Problems to solve:
1. According to the passage on Indonesian peatland fires, why do researchers at Greenpeace and Pantau Gambut consider the BRIN fire map data limited?
2. Reproduce the passage on Indonesian peatland fires from "Pantau Gambut identified" up to and including "by burning it.".

Given passage:
^^^^^^^^

In 2015, massive fires engulfed Indonesian peatlands for several weeks and generated enormous atmospheric pollution, leading to up to 100,000 premature deaths in Indonesia, Malaysia and Singapore. 

Earlier this year, Malaysia said that the fires in neighbouring Indonesia were responsible for a massive decrease in air quality.

Even after the massive fires in 2015, palm oil companies are still burning land, as shown by the meticulous documentation carried out by environmental NGOs like Greenpeace Indonesia and Pantau Gambut.

Pantau Gambut monitors fires in the palm oil concessions using several tools – first, an online map that documents fires in Indonesia, satellite image analysis and on-the-ground investigation. 

The map, made by the Indonesian firm BRIN, shows where the fires have started. Out of 126,146 fires that began between July 1 and September 3, 2023, 27.5% were within palm oil concessions, according to Greenpeace Indonesia. Concessions are land granted by the government to plant oil companies to establish plantations.

This is a screengrab of a map made by the Indonesian firm BRIN, which indicates the fire hotspots in Indonesia over the past 24 hours. (Here, you can see the map from October 20, 2023). Researchers with two NGOs, Greenpeace and Pantau Gambut, have said that this data is limited because it comes from the Indonesian government. © BRIN

Pantau Gambut identified 675 fires that began in a palm oil concession belonging to PT Mekar Karya Kahuripan, in the province of West Kalimantan (the island of Borneo). The company has already been convicted of clearing land by burning it.   

A number of fires began in another palm oil concession owned by PT Waringin Agro Jaya (WAJ) in the province of South Sumatra. This company has also been found guilty of using fire to clear land in the past. In 2019, the Indonesian Supreme Court ruled that the WAJ was one of the parties responsible for the 2015 fires. 

Pantau Gambut used satellite imagery in order to identify which fires began with land clearing. For example, the image below shows part of the same concession, belonging to PT Mekar Karya Kahuripan, in 2019 and again in 2023.

^^^^^^^^

Collected data:
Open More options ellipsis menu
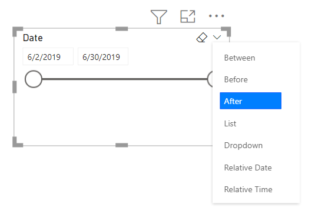This screenshot has width=315, height=221. [216, 16]

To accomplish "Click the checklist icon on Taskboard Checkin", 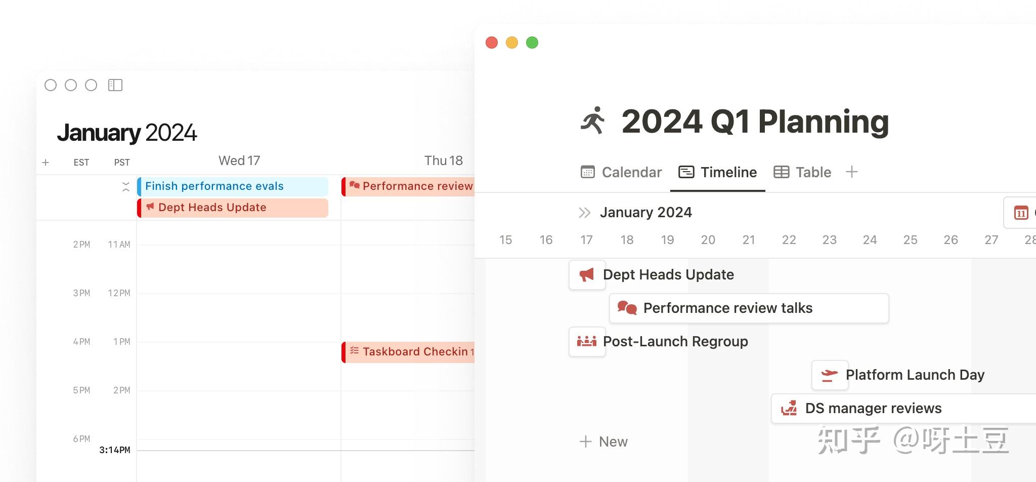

^^^^^^^^

The solutions:
1. They consider it limited because the data comes from the Indonesian government.

2.
Pantau Gambut identified 675 fires that began in a palm oil concession belonging to PT Mekar Karya Kahuripan, in the province of West Kalimantan (the island of Borneo). The company has already been convicted of clearing land by burning it.